In silico prediction of aqueous solubility – classification models
© Kramer et al. 2008
Published: 26 March 2008
Solubility is a very important parameter in pharmaceutical research, especially for the early phase of drug discovery in fully automatized high throughput screening, compound pool extension and SAR and ADME-Tox parameter measurement. In recent years a multitude of models has been published concerned with the exact prediction of aqueous solubility. Still, almost all in the meantime commercially available tools suffer from comparably bad R2y values for the prediction of solubility of pharmaceutically relevant molecules . First, this might be attributed either to a bad data situation, as the reaction conditions for obtaining solubility data published in the literature are quite different.

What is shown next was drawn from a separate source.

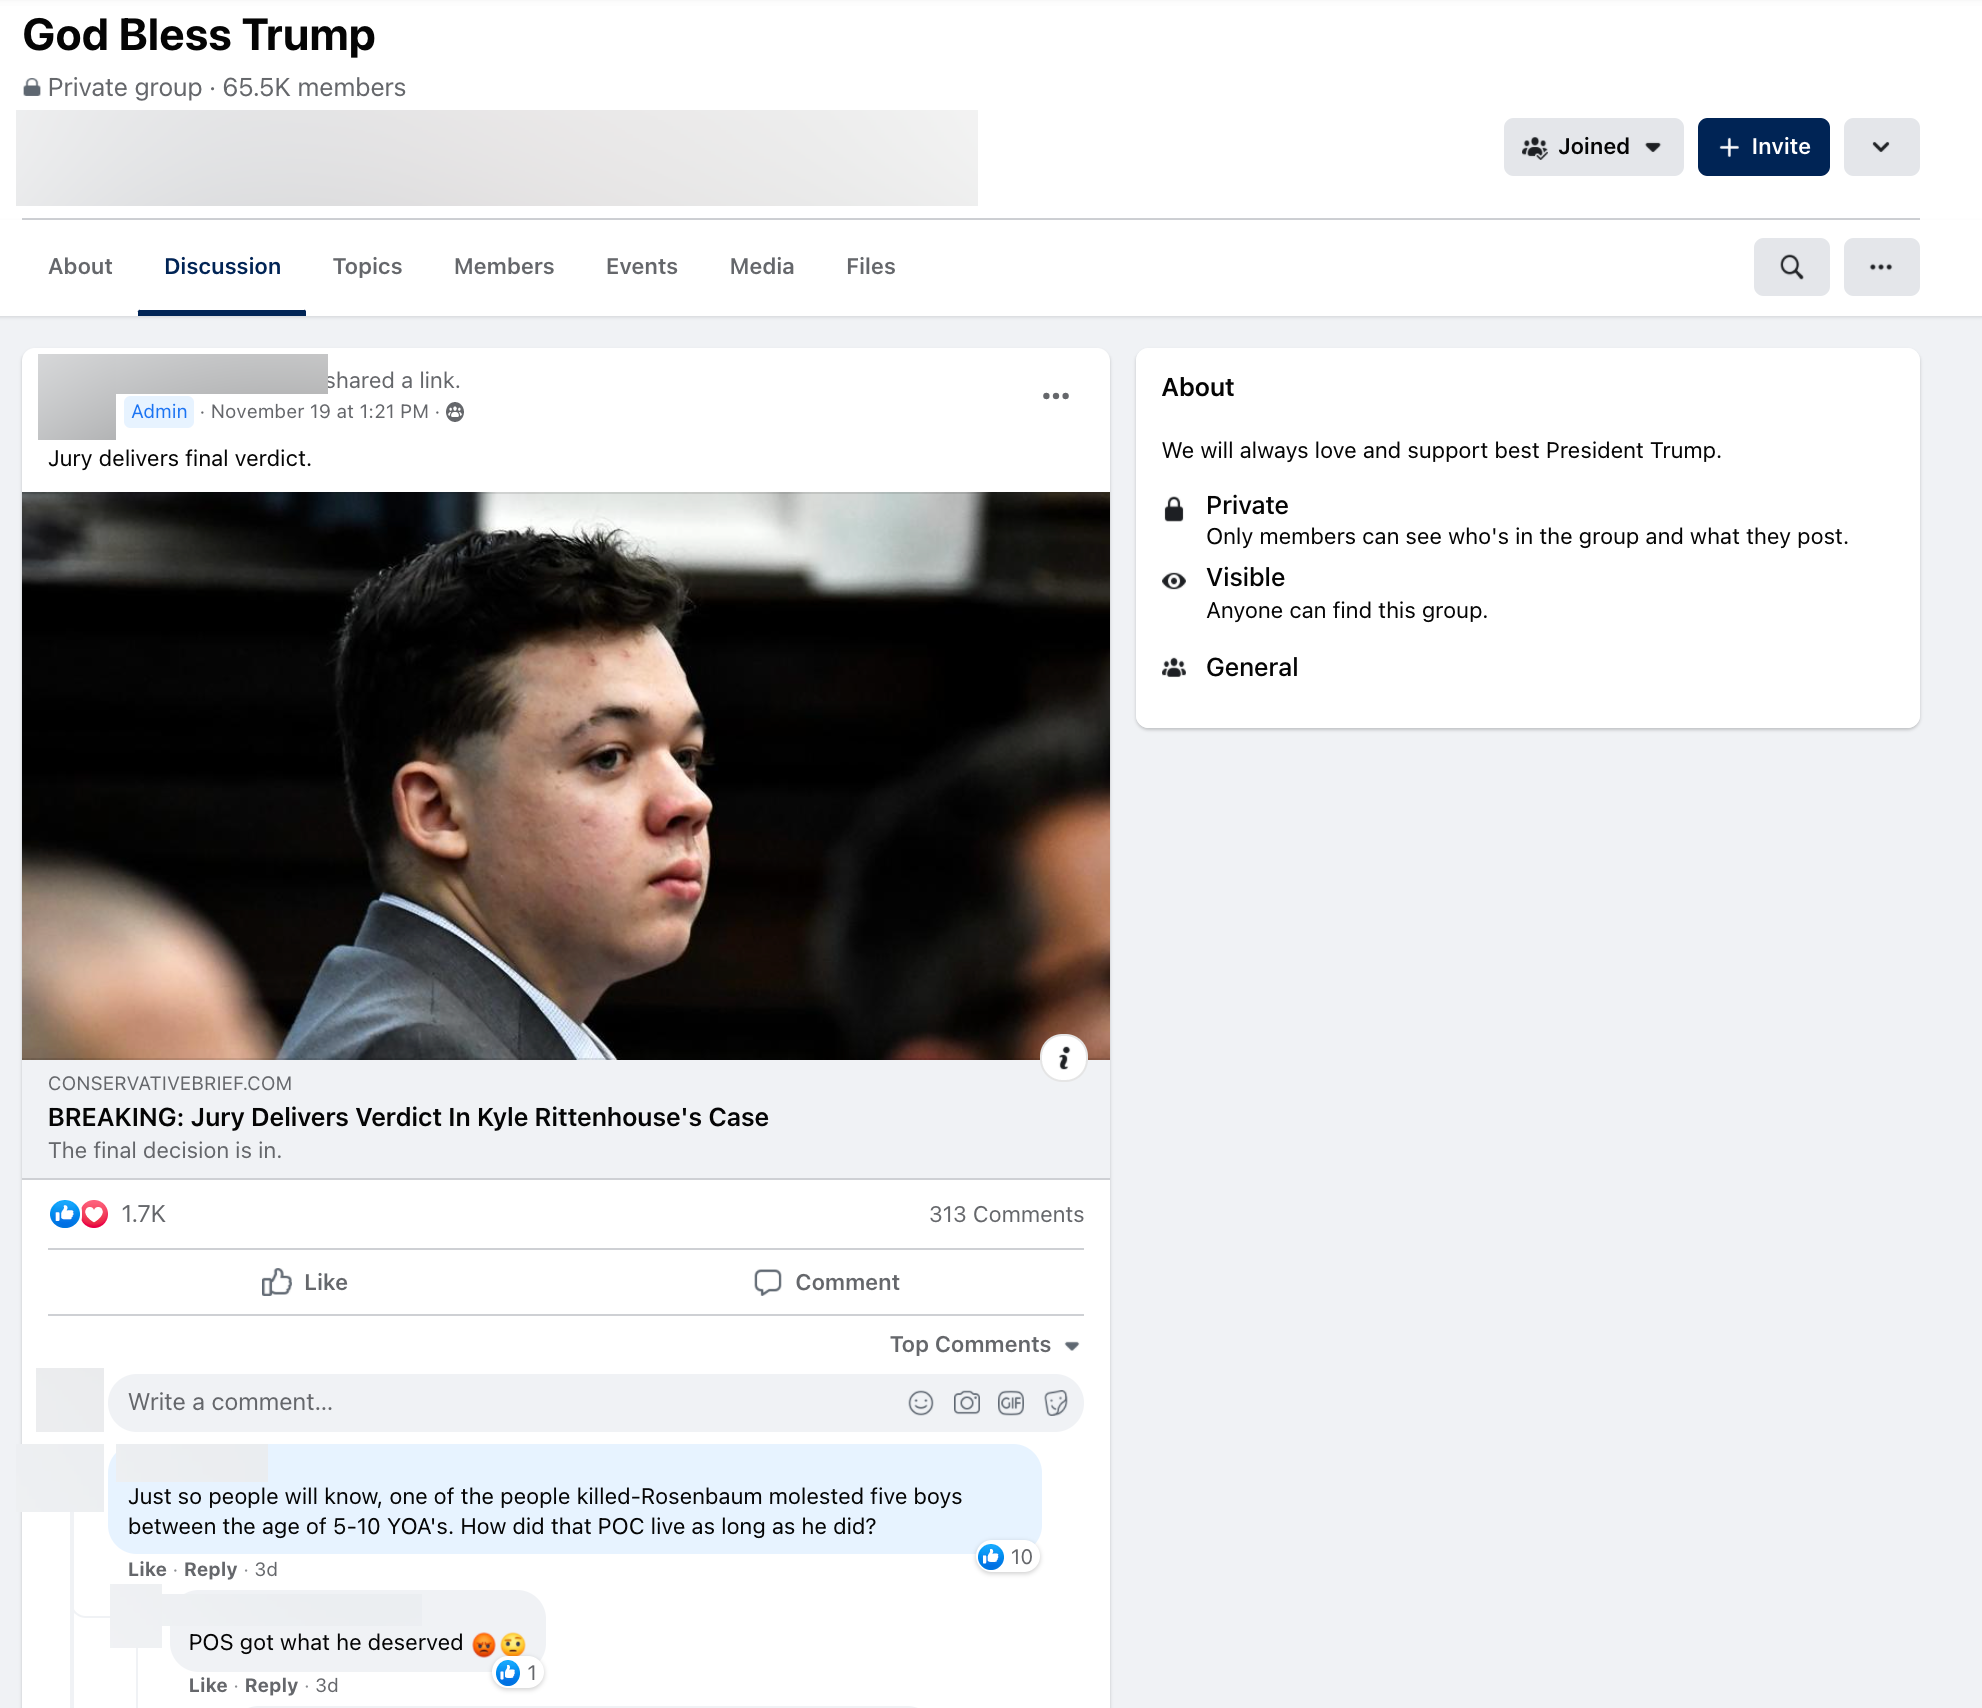The width and height of the screenshot is (1982, 1708).
Task: Open the BREAKING Rittenhouse verdict article link
Action: pyautogui.click(x=407, y=1117)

Second, many compounds with solubility values extracted from literature are not druglike. But even with high quality data measured in one lab, R2y values derived from that data with the latest high-end algorithms are often not satisfying. In a very careful study recently published by Müller et al, with a Gaussian process model they got an R2y value of 0.53 on a separate dataset derived from inhouse shake-flask experiments .
However, knowing the exact value is not really important for many applications; it is rather important to know whether a certain compound will be insoluble under the used test-conditions and should thus be excluded from the experiment.
In order to address this question we built classification models based on two datasets measured inhouse at Boehringer-Ingelheim at pH 7.4: one kinetic set of solubility measurements based on nephelometry and one thermodynamic set of solubility measurements based on shake-flask experiments. The datasets were divided into three classes, one well soluble class, one insoluble class and a buffer class in between to compensate for noisy data. For these datasets, we built classification models using support-vector machines (SVM) and Bayesian regularized neural networks (BRANN), trying several different descriptor sets. In each case, MOE2D descriptors and a SVM model gives the best raw results with an overall accuracy of ~70% for triple crossvalidation. Leaving out the predictions for and of the buffer class i.e. only considering strong outliers, the overall accuracy is ~88.5 %.
We evaluated classifier fusion and model applicability domain (MAD) considerations for this dataset. Applying these, we achieved accuracies of ~93 % for ~80 % of the dataset.